Rachel laughed merrily like a brook chattering over pebbles. “Of course! People still get married, but we don’t all rush to do so. I‘m only twenty-three, I probably won‘t marry until I‘m at least thirty. Provided I meet Mr Right, of course!”
It all suddenly became clear as sunlight. Rachel could laugh and make light of the situation, but it was plain to me that she and her friends simply weren’t attractive to men. All this independence nonsense, having money and buying houses. I grinned smugly to myself. Morfydd the maneater, they called me. I might not have two ha’pennies to rub together but I never had any trouble catching a man’s eye. I’d show them how it was done!
Back at home Rachel bade me sit in the kitchen while she prepared something for us to eat. A strange concoction but filling and delicious and topped with wonderful melted cheese. Then we went to her room where she chose clothes for me to wear. I tried on a pair of her black trousers and decided I looked quite the thing with my belly on show. Rachel said I had the figure for it. And a sparkly little top like hundreds of diamonds stitched together which barely covered my modesty. And the shoes, crippling to walk in, but very elegant. Then she painted my eyes and lips with make-up, and I hardly recognised myself. Like an actress, I looked, with my painted face and fine clothes.
Rachel instructed me in what she wanted me to say to her friends. Not a word about my life in the year 1836. Not to say anything, really. Pretend I was very shy. A distant cousin who was visiting from over the valleys.
“The truth is just too complicated,” she explained. “If we start talking about your time travelling we’ll never get out of here tonight, and I think you’ll enjoy yourself, Morfydd. Then tomorrow we’ll think more about what on earth we’re going to do with you.”
I felt indignant, like she thought I had no mind of my own. But it was easier to let matters ride and make the most of the moment. For soon there was a tap at the door and the first of Rachel’s friends arrived. Two sisters, Kim and Tammy, with hair like silver-spun silk and big blue eyes. One in pink and one in black, both showing their long legs under the shortest of skirts. Underwear I had that was more modest than the clothes these girls wore in public!
Then another girl, Beth, with no hair at all!
“She shaves her head,” explained Rachel in a whisper having seen my face. “It’s fashionable.” Fashionable for getting rid of lice, more likely. These girls didn’t fool me.
Rachel had laid out little bowls of food and dimmed the lights. Then she brought out two bottles of champagne. I had heard of champagne, but never tried it. And it was wonderful, like drinking a glass of little twinkling kisses.

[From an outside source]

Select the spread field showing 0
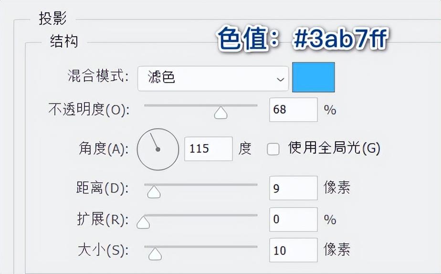 (293, 220)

The last friend to arrive was Mary, a buxom figure of a woman clad in sparkling blue and showing off a cleavage low enough to make a baby cry. With curly blonde hair and come-hither eyes she reminded me of Ceinwen from Lower Farm.
Looking around I felt I was a match for any of these girls. And sorry it was I felt for any man that came within range.
Before leaving, we put the finishing touches to our beauty with more lipstick and perfume. Rachel slipped some money into my pocket without the others seeing.
Rachel had organised something she called a ‘minibus’ to provide transport for the evening. It turned out to be a large pod with at least ten seats, driven by a jovial man named Eddy.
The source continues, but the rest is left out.